Extract>
※
From their name, you might think Florida carpenter ants (Camponotus floridanus) are good at building things — and they are — but they have another potentially lifesaving talent: They are experts at wound care and surgery.
A common species native to the state, these amazing insects selectively treat their nestmates’ wounded limbs by cleaning or amputating them, a press release from Cell Press said.
In a new study, an international team of researchers detailed how these “treatments” not only aided in nestmates’ recovery, but showed that the choice of care provided by the treating ants catered to the specific type of injury.
“When we’re talking about amputation behavior, this is literally the only case in which a sophisticated and systematic amputation of an individual by another member of its species occurs in the animal Kingdom,” said Erik Frank, lead author of the study and a behavioral ecologist with the University of Würzburg, in the press release.
While wound care is not entirely novel among ants, carpenter ants are the only known species to use solely mechanical methods to carry out their treatments. A paper published last year found that another group of ants used a special gland to introduce antimicrobial compounds into injuries.
The research team discovered that carpenter ants’ mechanical care comes in two types: using their mouthparts to clean the wound and cleaning the wound prior to a full leg amputation. Before deciding which treatment to use, the provider ants seem to assess the injury in order to make educated adjustments regarding the best method of care.
The study analyzed two types of injuries: femur lacerations and lacerations on the ankle-like tibia. Initial cleaning was given for all femur injuries, followed by the removal of the leg by a nestmate chewing it off. The only treatment given for tibia injuries, however, was mouth cleaning.
In both cases, intervention led to a much higher survival rate for ants with infected wounds.
“Femur injuries, where they always amputated the leg, had a success rate around 90% or 95%. And for the tibia, where they did not amputate, it still achieved about the survival rate of 75%,” Frank said in the press release.
Untreated infected tibia and femur abrasions had a survival rate of 15 and 40 percent, respectively.
The team surmised that the chosen type of wound care could be associated with infection risk from the wound site. Femur scans showed it is primarily made up of muscle tissue, which suggests it has a role in pumping blood from the leg to the main part of the body.
With femur injuries, the compromised muscles were less able to circulate blood that is potentially contaminated with bacteria. The tibia, on the other hand, doesn’t have much muscle tissue or involvement in the circulation of blood.
“In tibia injuries, the flow of the hemolymph was less impeded, meaning bacteria could enter the body faster. While in femur injuries the speed of the blood circulation in the leg was slowed down,” Frank said.
This would seem to mean that amputating the leg would be the best choice with tibia injuries, but the researchers found the opposite to be true. They discovered that how fast the ants were able to amputate made a difference.
It took a minimum of 40 minutes for an ant-assisted amputation. In cases of an injury to the tibia, it was shown that not amputating the leg immediately post-infection meant the ant would die.
“Thus, because they are unable to cut the leg sufficiently quickly to prevent the spread of harmful bacteria, ants try to limit the probability of lethal infection by spending more time cleaning the tibia wound,” said Laurent Keller, senior author of the study and an evolutionary biologist at the University of Lausanne, in the press release.
※
Data shown>

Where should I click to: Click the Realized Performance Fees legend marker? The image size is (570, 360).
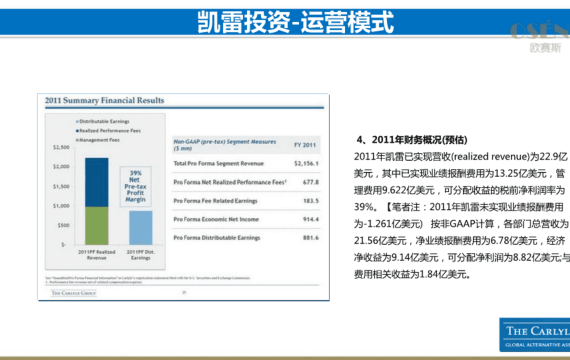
※
List of tasks>
a – In the carpenter ant article, what was the minimum time an ant-assisted amputation took?
b – Return the part of the carpenter ant article from "A common species" up to and including "Cell Press said.".

Answers given>
a – A minimum of 40 minutes.

b –
A common species native to the state, these amazing insects selectively treat their nestmates’ wounded limbs by cleaning or amputating them, a press release from Cell Press said.